VISUAL INSPECTION

Introduction
VISUAL INSPECTION is a nondestructive testing technique that provides a means of detecting and examining a variety
of surface flaws, such as corrosion, contamination, surface finish, and surface discontinuities on joints (for example,
welds, seals, solder connections, and adhesive bonds). Visual inspection is also the most widely used method for detecting
and examining surface cracks, which are particularly important because of their relationship to structural failure
mechanisms. Even when other nondestructive techniques are used to detect surface cracks, visual inspection often
provides a useful supplement. For example, when the eddy current examination of process tubing is performed, visual
inspection is often performed to verify and more closely examine the surface disturbance.
Given the wide variety of surface flaws that may be detectable by visual examination, the use of visual inspection may
encompass different techniques, depending on the product and the type of surface flaw being monitored.

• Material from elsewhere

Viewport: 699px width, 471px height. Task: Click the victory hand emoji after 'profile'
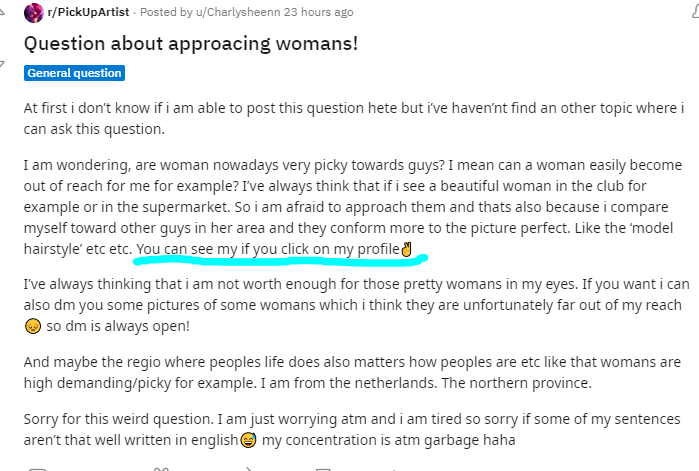click(x=407, y=249)
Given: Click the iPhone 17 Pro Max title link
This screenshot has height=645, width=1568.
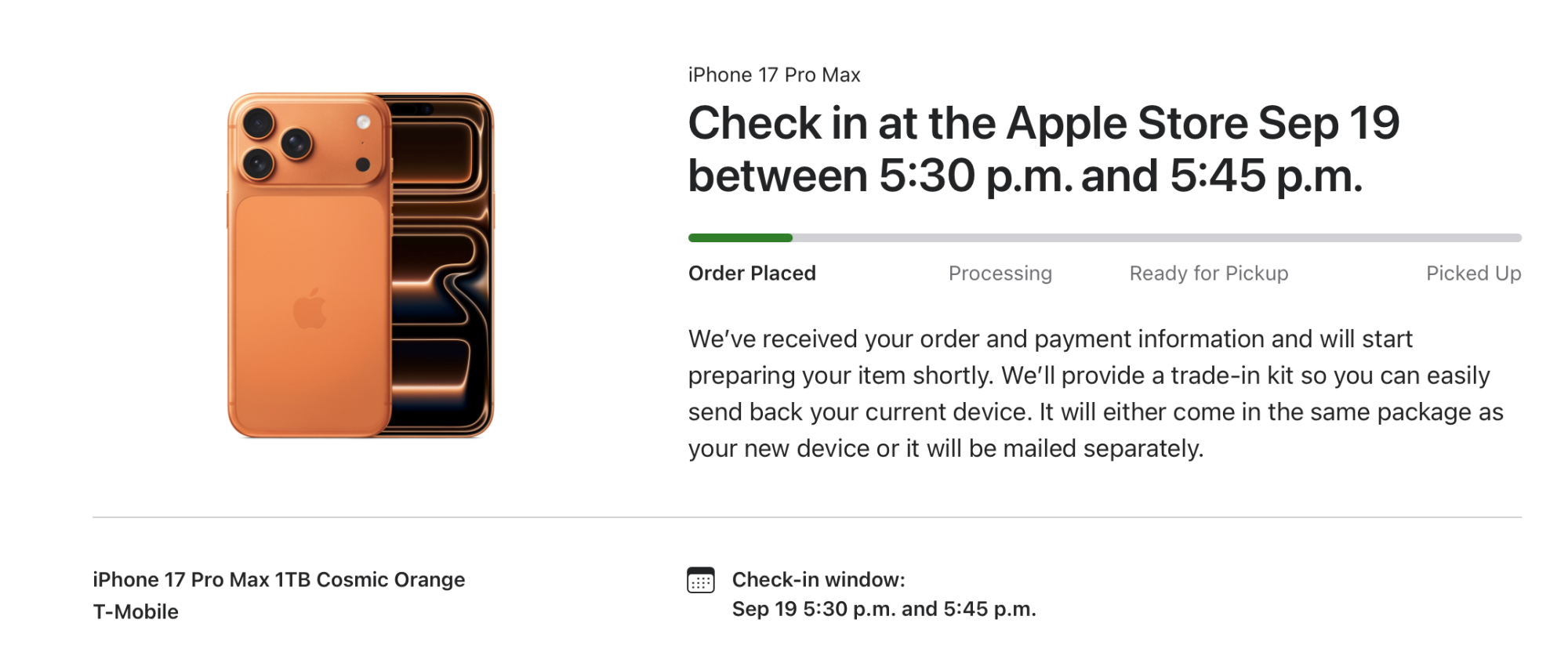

This article
focuses on some equipment used to aid the process of visual inspection. The techniques and applicability of visual
inspection for some products are considered in the Selected References in this article and in the Section “Nondestructive
Inspection of Specific Products” in this Volume.
The methods of visual inspection involve a wide variety of equipment, ranging from examination with the naked eye to
the use of interference microscopes for measuring the depth of scratches in the finish of finely polished or lapped
surfaces. Some of the equipment used to aid visual inspection includes:
· Flexible or rigid borescopes for illuminating and observing internal, closed or otherwise inaccessible
areas
· Image sensors for remote sensing or for the development of permanent visual records in the form of
photographs, videotapes, or computer-enhanced images
· Magnifying systems for evaluating surface finish, surface shapes (profile and contour gaging), and
surface microstructures
· Dye and fluorescent penetrants and magnetic particles for enhancing the observation of surface cracks
(and sometimes near-surface conditions in the case of magnetic particle inspection)
This article will review the use of the equipment listed above in visual inspection, except for dye penetrants and magnetic
particles, which are discussed in the articles “Liquid Penetrant Inspection” and “Magnetic Particle Inspection,”
respectively, in this Volume.

Visual Inspection
Borescopes
A borescope (Fig. 1) is a long, tubular optical device that illuminates and allows the inspection of surfaces inside narrow
tubes or difficult-to-reach chambers. The tube, which can be rigid or flexible with a wide variety of lengths and diameters,
provides the necessary optical connection between the viewing end and an objective lens at the distant, or distal, tip of the
borescope. This optical connection can be achieved in one of three different ways:
· By using a rigid tube with a series of relay lenses
· By using a tube (normally flexible but also rigid) with a bundle of optical fibers
· By using a tube (normally flexible) with wiring that carries the image signal from a charge-coupled
device (CCD) imaging sensor at the distal tip
These three basic tube designs can have either fixed or adjustable focusing of the objective lens at the distal tip. The distal
tip also has prisms and mirrors that define the direction and field of view (see Fig. 2). These views vary according to the
type and application of borescope. The design of illumination system also varies with the type of borescope. Generally, a
fiber optic light guide and a lamp producing white light is used in the illumination system, although ultraviolet light can
be used to inspect surfaces treated with liquid fluorescent penetrants. Light-emitting diodes at the distal tip are sometimes
used for illumination in videoscopes with working lengths greater than 15 m (50 ft).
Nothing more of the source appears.